Thursday, March 30, 2017

But how do they make it look so easy?

The hawk photos I posted on Facebook in the wee hours of the morning got liked almost immediately by several friends, making me wonder: why are we all out of bed at a time when any normal working person ought to be sound asleep?

I'm not even entirely certain why I was awake except that it was one of those nights when I kept waking up, disturbed by nightmares, house noises, and a sudden urgent need to check on one last detail for our departmental poetry reading tomorrow night. (Note to self: notify campus police that we have a public event Friday evening so they don't automatically lock the building at 5, displacing our entire audience--and if you think that's a petty concern, you're clearly not aware of our campus building access policies.)

So for whatever reason and no reason, I kept being awake (again), so I decided to take advantage of the fact that our inconsistent internet service tends to be strongest in the wee hours. The hawk photos I couldn't post before bedtime uploaded in a snap at 2 a.m.

Now that I'm facing a day full of teaching and meetings on about four hours of uneasy, interrupted sleep, I ought to just sit and stare at those photos and remember: clear blue sky, warm still air, spring birdcalls all around and a wooded slope covered in rue anemone. I'd set out last evening to hunt for bloodroot but found none, although I saw trillium leaves just starting to peek up through the leaves and some dutchman's breeches foliage (but no blooms). I saw a pileated woodpecker fly over and heard what may have been blue-gray gnatcatchers in the woods, and I caught a fleeting glimpse of our wood duck pair flying upstream above the creek.

And then I heard the hawks, a pair of them, circling right overhead, and in a moment I was watching their big lazy loops through the camera lens click click click and I was circling with them, and I didn't stop until I realized that if I kept circling with my eyes to the skies I was going to fall dizzily, butt-first, to the gravel drive.

I look at these hawks and wonder how they can make their complicated lives appear so smooth and effortless. Surely it can't be easy being a hawk; they're probably hard at work scanning for prey up there, so it's a mistake to interpret their circling as peaceful, meditative recreation. But just once I'd like my hectic life to look more like a series of smooth, lazy loops instead of a game of Whack-A-Mole.
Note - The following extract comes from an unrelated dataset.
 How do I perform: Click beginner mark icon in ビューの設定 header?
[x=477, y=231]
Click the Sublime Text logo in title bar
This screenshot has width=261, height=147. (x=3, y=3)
Just let me get through the next two days--a day of teaching and meetings and stamping out fires and a day of teaching and hosting a visiting author--and then give me a day to live like a hawk, to circle the woods looking for small things that feed my soul. Or if nothing else, let me look at the photos.



 
 

1 comment:

Bardiac said...

Indeed! (You couldn't get a much better picture for identifying Red Tails in flight, either: dark patagial, dark "comma" just at the primaries, darker belt, and oh, yeah, a red tail! Great picture!)